Novel Ubiquitin Specific Protease-13 Inhibitors Alleviate Neurodegenerative Pathology
Xiaoguang Liu,
Kaluvu Balaraman,
Ciarán C. Lynch,
Michaeline Hebron,
Christian Wolf,
Charbel Moussa
Affiliations
Xiaoguang Liu
Department of Neurology, Translational Neurotherapeutics Program, Laboratory for Dementia and Parkinsonism, Lewy Body Dementia Association, Research Center of Excellence, Georgetown University Medical Center, 4000 Reservoir Rd. NW, Building D, Room 203-C, Washington, DC 20007-2145, USA
Kaluvu Balaraman
Department of Chemistry, Georgetown University & Medicinal Chemistry Shared Resource, Georgetown University Medical Center, Washington, DC 20057, USA
Ciarán C. Lynch
Department of Chemistry, Georgetown University & Medicinal Chemistry Shared Resource, Georgetown University Medical Center, Washington, DC 20057, USA
Michaeline Hebron
Department of Neurology, Translational Neurotherapeutics Program, Laboratory for Dementia and Parkinsonism, Lewy Body Dementia Association, Research Center of Excellence, Georgetown University Medical Center, 4000 Reservoir Rd.
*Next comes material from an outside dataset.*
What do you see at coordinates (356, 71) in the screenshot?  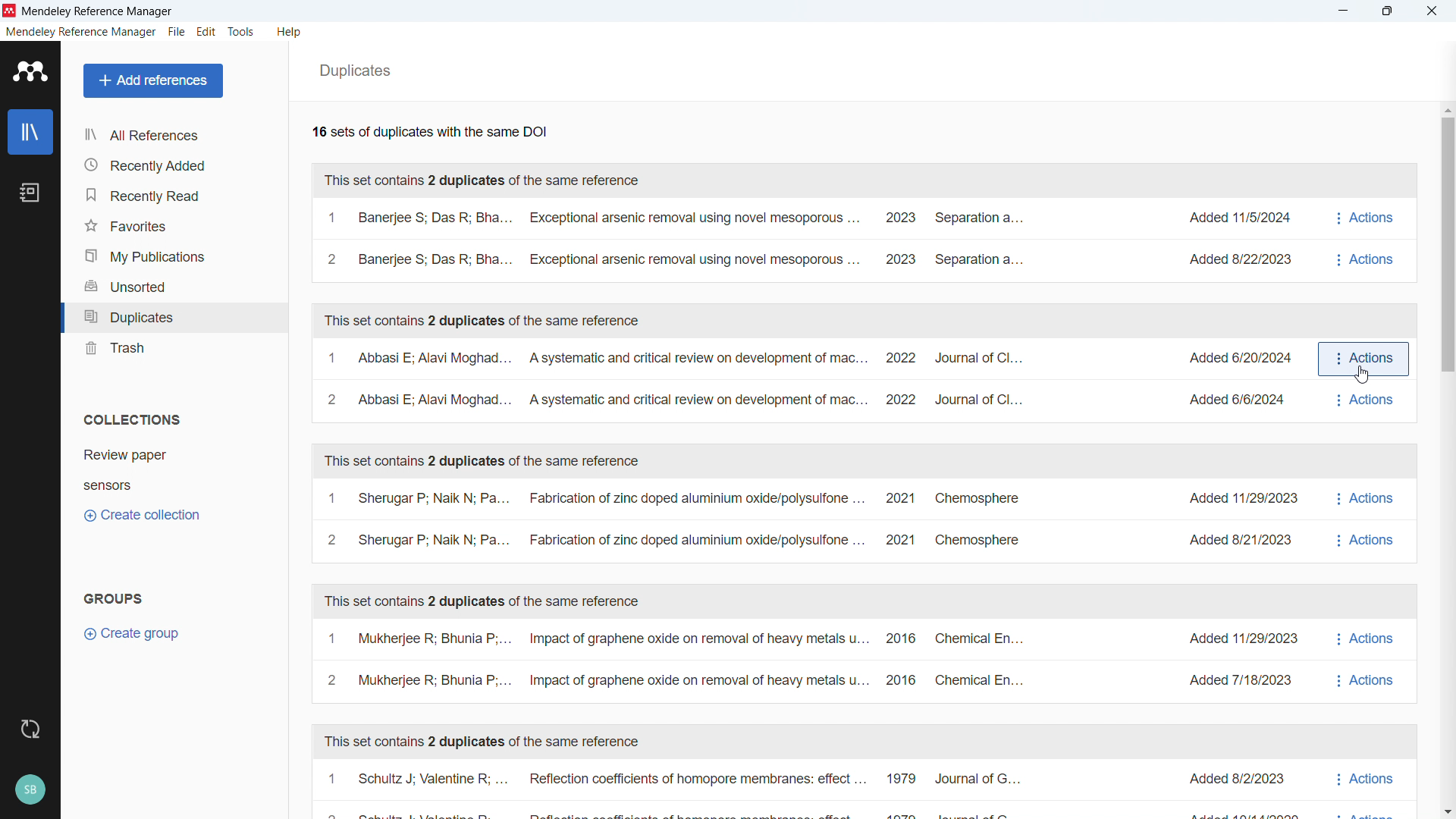 I see `Duplicates ` at bounding box center [356, 71].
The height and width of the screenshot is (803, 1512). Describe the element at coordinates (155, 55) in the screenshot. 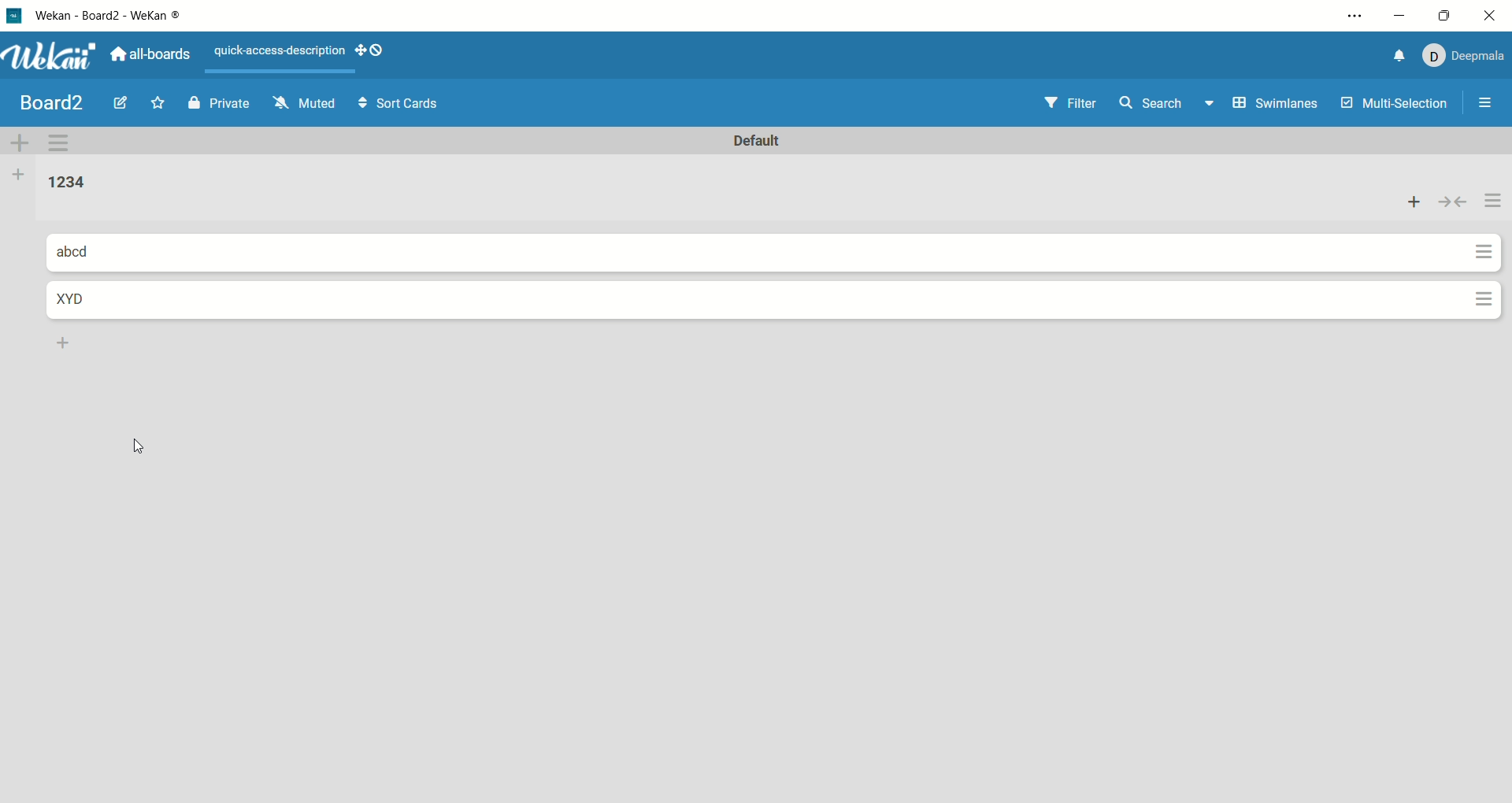

I see `all boards` at that location.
NW, Building D, Room 203-C, Washington, DC 20007-2145, USA
Christian Wolf
Department of Chemistry, Georgetown University & Medicinal Chemistry Shared Resource, Georgetown University Medical Center, Washington, DC 20057, USA
Charbel Moussa
Department of Neurology, Translational Neurotherapeutics Program, Laboratory for Dementia and Parkinsonism, Lewy Body Dementia Association, Research Center of Excellence, Georgetown University Medical Center, 4000 Reservoir Rd. NW, Building D, Room 203-C, Washington, DC 20007-2145, USA
Ubiquitin Specific Protease-13 (USP13) promotes protein de-ubiquitination and is poorly understood in neurodegeneration. USP13 is upregulated in Alzheimer’s disease (AD) and Parkinson’s disease (PD), and USP13 knockdown via shRNA reduces neurotoxic proteins and increases proteasome activity in models of neurodegeneration. We synthesized novel analogues of spautin-1 which is a non-specific USP13 inhibitor but unable to penetrate the brain. Our synthesized small molecule compounds are able to enter the brain, more potently inhibit USP13, and significantly reduce alpha-synuclein levels in vivo and in vitro. USP13 inhibition in transgenic mutant alpha-synuclein (A53T) mice increased the ubiquitination of alpha-synuclein and reduced its protein levels. The data suggest that novel USP13 inhibitors improve neurodegenerative pathology via antagonism of de-ubiquitination, thus alleviating neurotoxic protein burden in neurodegenerative diseases.